= MASSCOMP =

Former computer manufacturer from the United States

MASSCOMP logo.

The Massachusetts Computer Corporation (MASSCOMP) was a computer manufacturer based in Westford, Massachusetts. Originally conceived by C. Forbes Dewey of MIT and inventor Chester Schuler, it was founded formally in 1981. Its target market was real-time computing, with a focus on high-speed data acquisition. Its major innovation was that it created the first widely available computer product which was able to sample analog signals at one million samples per second and store the resulting data to disk continuously. Given the technology available at the time—Motorola 68000 series CPUs of only a few megahertz in speed and slow disk drives—this product represented quite a technological achievement.

The MASSCOMP MC-500 is a 68000-based microcomputer running a real-time variant of the Unix operating system. For a small company, MASSCOMP incorporated a number of ambitious and innovative projects in addition to Real-Time Unix, including its own C and Fortran compiler, a block diagram language known as "Laboratory Workbench" that allowed visual programming of real time systems to connect real-time analog inputs and outputs to signal processing operations and interactive virtual instruments for data display, and its own high level graphics subsystem.

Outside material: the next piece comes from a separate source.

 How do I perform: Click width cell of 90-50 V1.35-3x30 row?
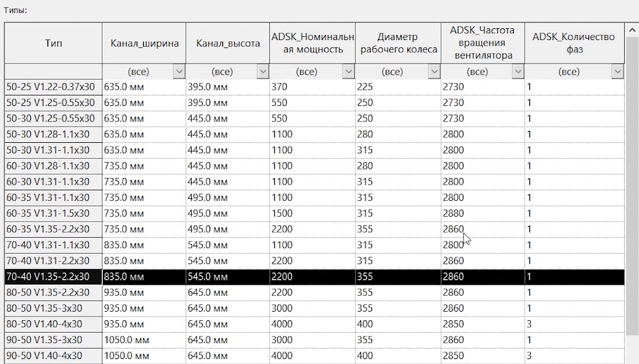pos(144,340)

MASSCOMP grew to about $65 million in sales per year and ultimately purchased Concurrent Computer Corporation (a spinoff company that was part public but majority-owned by Perkin-Elmer) in 1988 in a "junk bond deal" and assumed the Concurrent name, with aim of becoming the number one vendor in the real-time computing market. The deal cost Masscomp $240 million. Perkin-Elmer sold this company as part of restructuring of its business due to low profits in the computer market.